WHAT YOU SHOULD DO
The line with "How do I perform: Select the class_5.py tab?" and each line following it, up to the final line of the data, should be set down exactly; pictures stay out.
── INPUT ──
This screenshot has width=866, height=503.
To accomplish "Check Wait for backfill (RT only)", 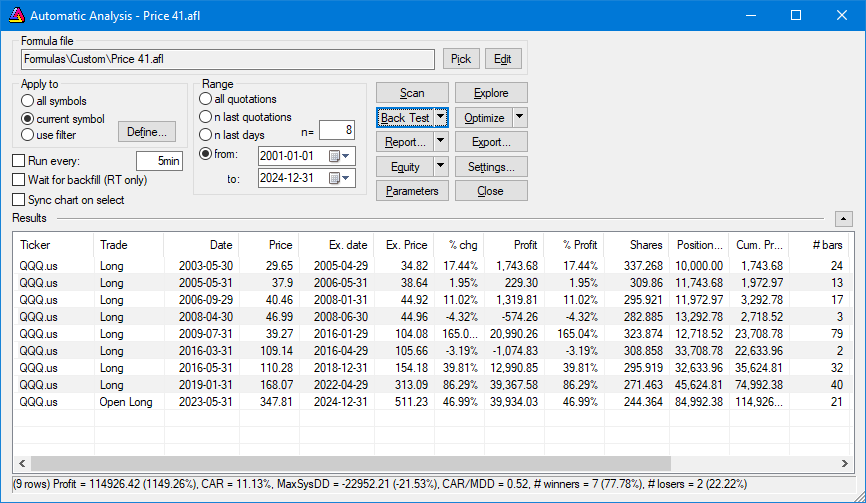I will click(19, 180).
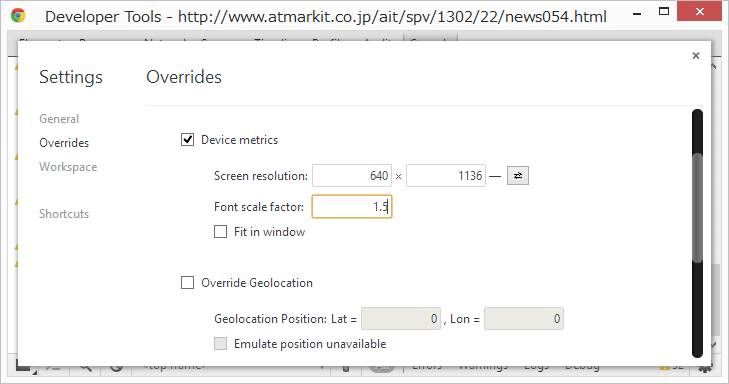
Task: Click the dock-to-window icon at bottom left
Action: [26, 367]
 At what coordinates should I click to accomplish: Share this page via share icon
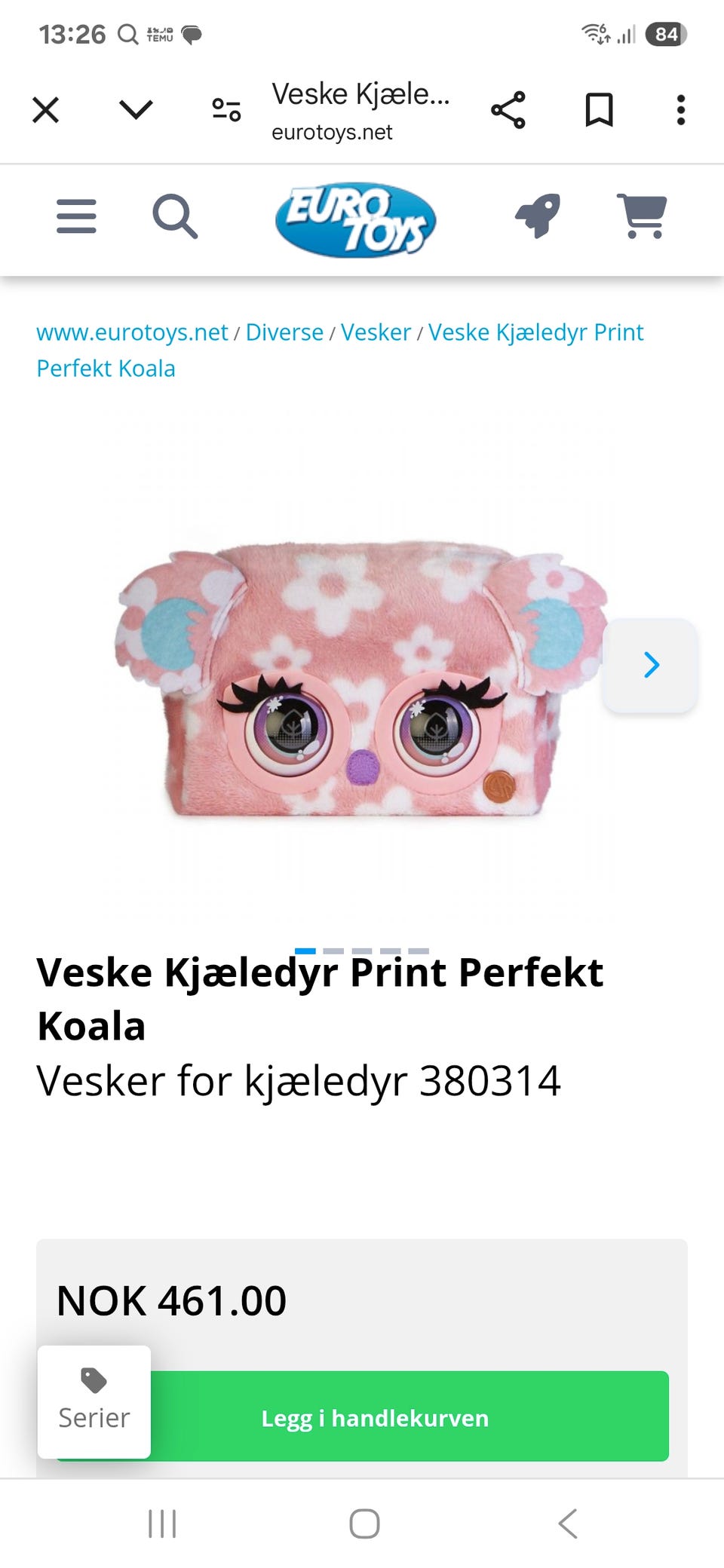coord(508,110)
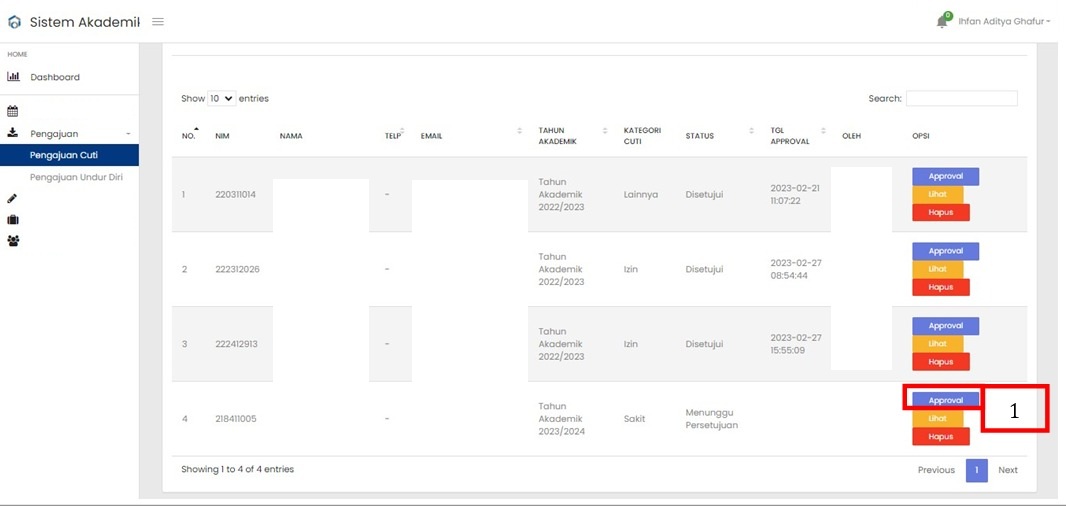The image size is (1066, 506).
Task: Open the briefcase icon in sidebar
Action: point(13,220)
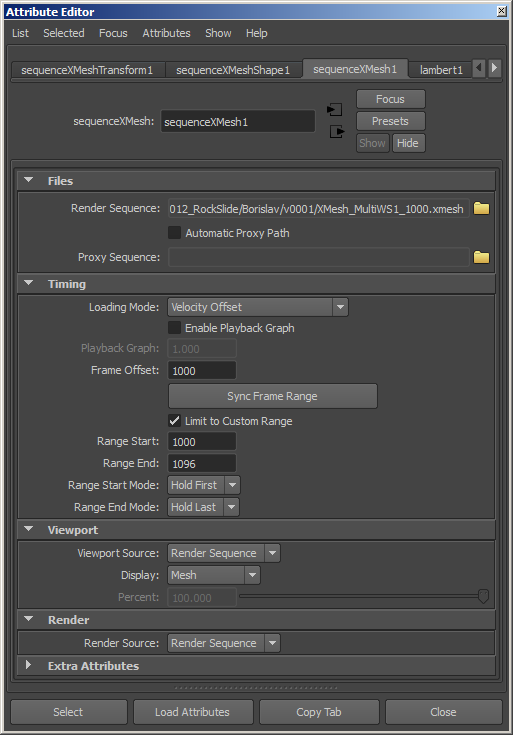Expand the Extra Attributes section

coord(28,665)
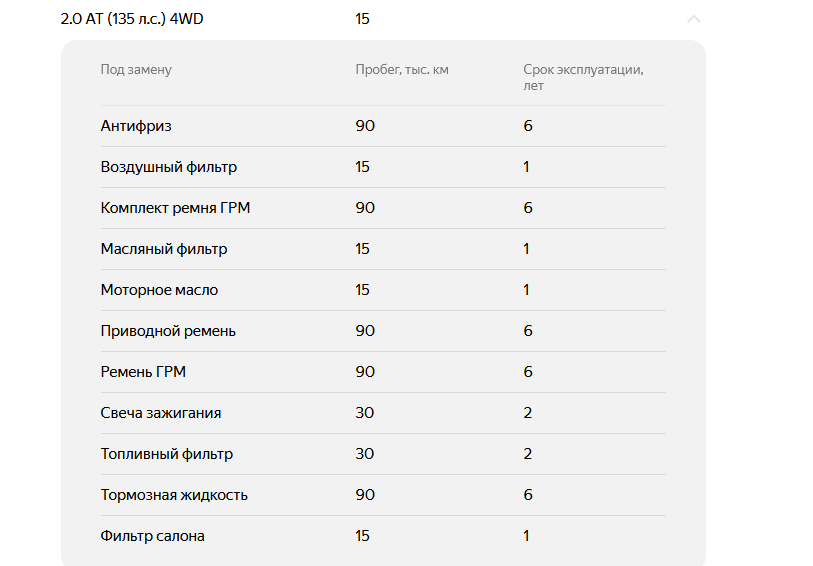Click mileage value 90 for Антифриз
813x566 pixels.
coord(365,126)
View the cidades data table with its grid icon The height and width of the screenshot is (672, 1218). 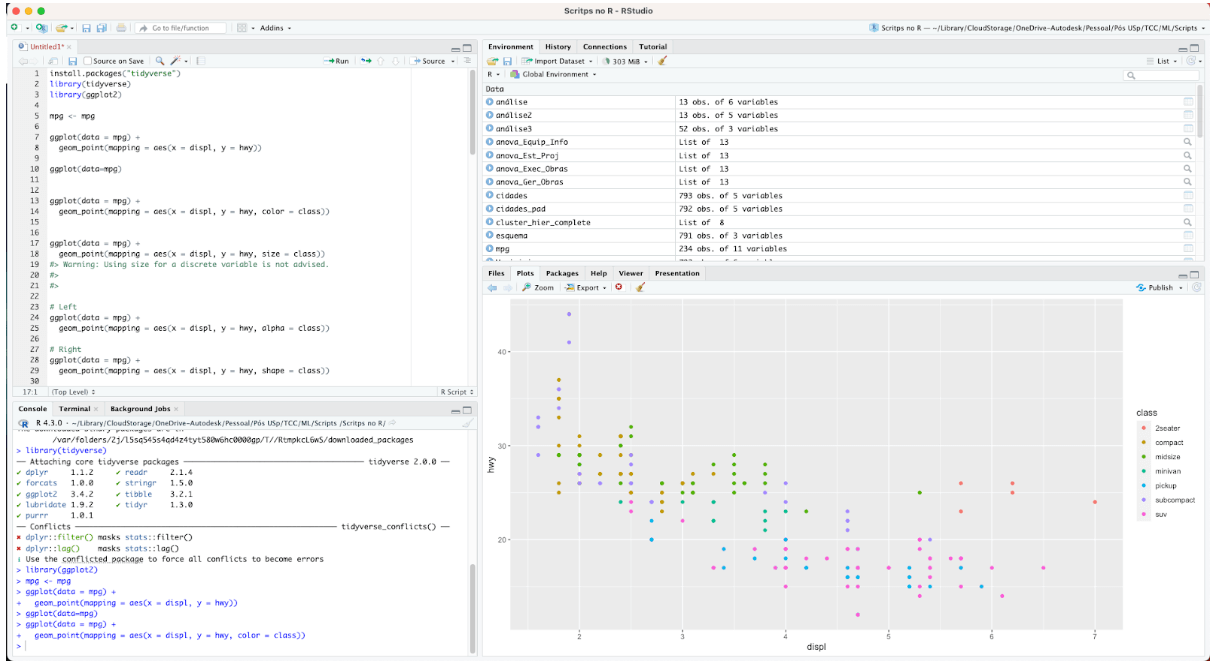pos(1188,195)
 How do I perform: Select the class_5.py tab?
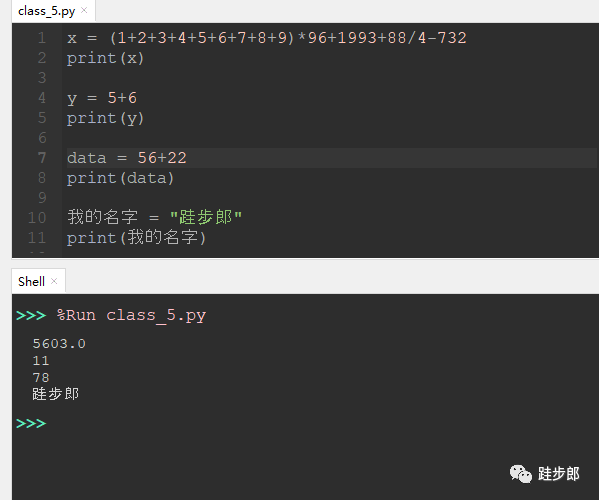pos(47,11)
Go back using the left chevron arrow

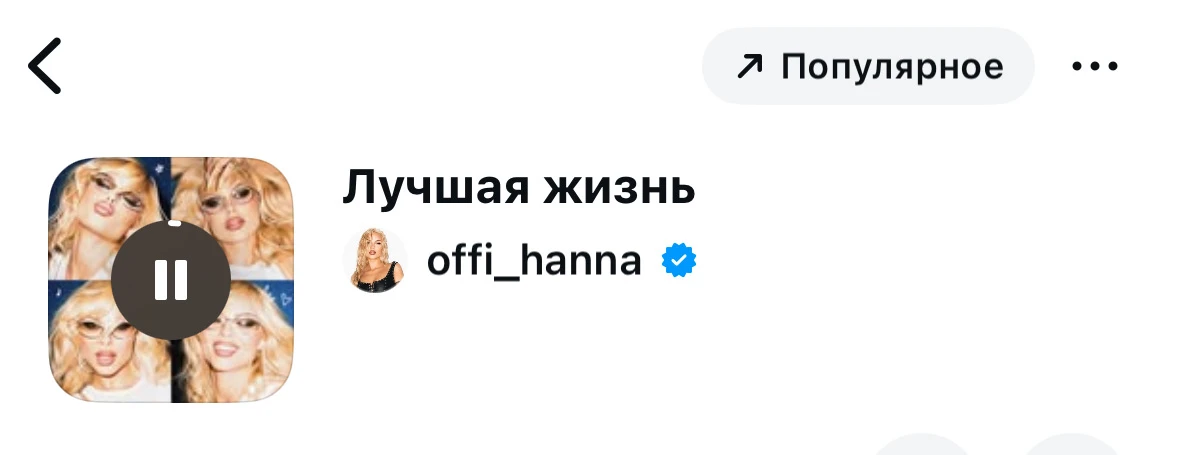click(44, 66)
───
EXERCISE SOLUTION
 How do I perform: Select the class_5.py tab?
pos(47,11)
Go back using the left chevron arrow

click(44, 66)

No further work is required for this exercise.